__TEXTE PRÉSENTÉ__

Cela indique qu'il y a des limites au soutien occidental, censément assuré "le temps qu'il faudra," jusqu'à "la victoire" (Macron), ou "pour réussir sur le champ de bataille" (Biden).

La première limite c'est e tabou de l'entrée en guerre contre la Russie. Ce principe est martelé par Biden dans toutes ses interventions et il en est de même des autres dirigeants ouest européens. Tous serinent qu'ils ne feront jamais la guerre contre la Russie. Biden expliquait le 21  décembre à Zelensky, les yeux dans les yeux que  " les alliés européens ne cherchent pas à faire la guerre à la Russie. Ils ne cherchent pas la troisième guerre mondiale". Il pensait surement au missile ukrainien S-300 égaré en Pologne par les soins de Kiev, qui devait servir de prétexte à l'implication directe de l'OTAN dans les combats. C'est pour cela que tous les actes d'escalade occidentaux (envoi d'armes nouvelles et plus létales, opérations militaires plus ou moins directes) sont soigneusement pesés et éventuellement écartés s'ils risquent d'acculer la Russie à désigner tel ou tel pays occidental comme belligérant.

Le second impératif commun des principaux coalisés, c'est de ne pas engager de troupes nationales sur le terrain, (sauf des forces spéciales ou des opérateurs techniques déguisés). Cela implique que les Ukrainiens remplissent à eux seuls la fonction de chair à canon. Ils en ont d'ailleurs pleinement conscience. Le media libanais Al Mayadeen rapporte le 7 janvier un propos du ministre de la défense ukrainienne Aleksey Reznikov : "Nous accomplissons aujourd'hui la mission de l'OTAN, sans verser leur sang. Nous versons notre sang, donc nous attendons d'eux qu'ils fournissent des armes",

Cette déclaration est très importante car elle situe clairement Kiev, non pas comme le héros de la nation ukrainienne, mais comme un instrument de l'OTAN pour les missions propres de l'OTAN, un "proxy" qui sert avec le sang des siens les objectifs de l'étranger.

Le troisième impératif est de faire accepter la guerre aux opinions publiques. C'est pour cela qu'elles sont soumises à une action psychologique d'État permanente d'une intensité inconnue dans l'histoire, et qu'en Europe tous les canaux  véhiculant  des points de vue alternatifs sont réduits au silence d'une façon ou d'une autre. 

Pourtant, les narratifs basés sur des fictions moralisatrices ne tiennent pas quand la guerre  produit des dommages sensibles comme la chute du niveau de vie, les pénuries et l'inflation. Le soutien a l'Ukraine est aujourd'hui en recul dans tout l'Occident, et même aux États-Unis qui profitent pourtant des commandes militaires et des achats d'énergie suscités par les sanctions.  En Europe, où le boomerang des sanctions est le plus douloureux  et les équilibres politiques fragiles, des revers militaires ukrainiens ne seraient pas supportables pour les gouvernements. Seules des "victoires" répétées de Kiev peuvent entretenir l'illusion collective d'une croisade morale légitime contre la version russe du Mal pour justifier les privations.

__DONNÉES AFFICHÉES__
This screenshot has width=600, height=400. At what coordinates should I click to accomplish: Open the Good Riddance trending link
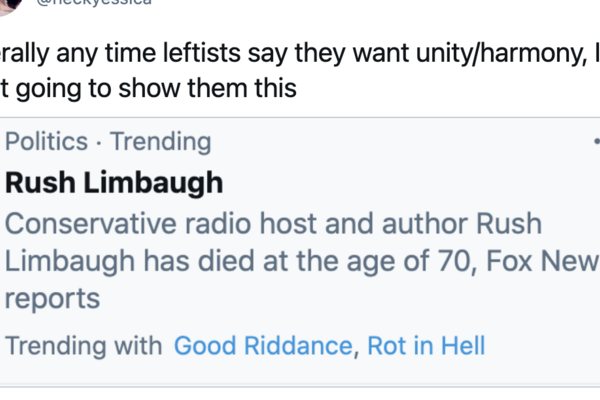(x=263, y=346)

__TRAVAIL DEMANDÉ__
(1) Dans le texte sur les limites du soutien occidental à l'Ukraine, quel média a rapporté le 7 janvier les propos du ministre ukrainien de la Défense ?
(2) Reprenez, s'il vous plaît, le texte sur les limites du soutien occidental à l'Ukraine à partir de sa dernière phrase.

__RÉPONSES DANS L'ORDRE__
(1) Le média libanais Al Mayadeen.

(2)
Le dernier impératif est financier. L'Ukraine ne fonctionne plus en tant qu'État. Ce n'est pas seulement son effort militaire qu'il faut financer mais son administration, ses systèmes sociaux, et ses besoins économiques les plus élémentaires. A l'évidence, la charge ne serait pas supportable à moyen terme fut-ce par les États-Unis et l'Europe réunis.

Compte tenu de cette addition de contraintes, la guerre d'Ukraine est une mauvaise guerre pour ceux qui l'ont initiée, sauf pour le camp néo conservateur démocrate articulé dans l'exécutif américain autour des personnalités de Victoria Nuland et d'Antony Blinken.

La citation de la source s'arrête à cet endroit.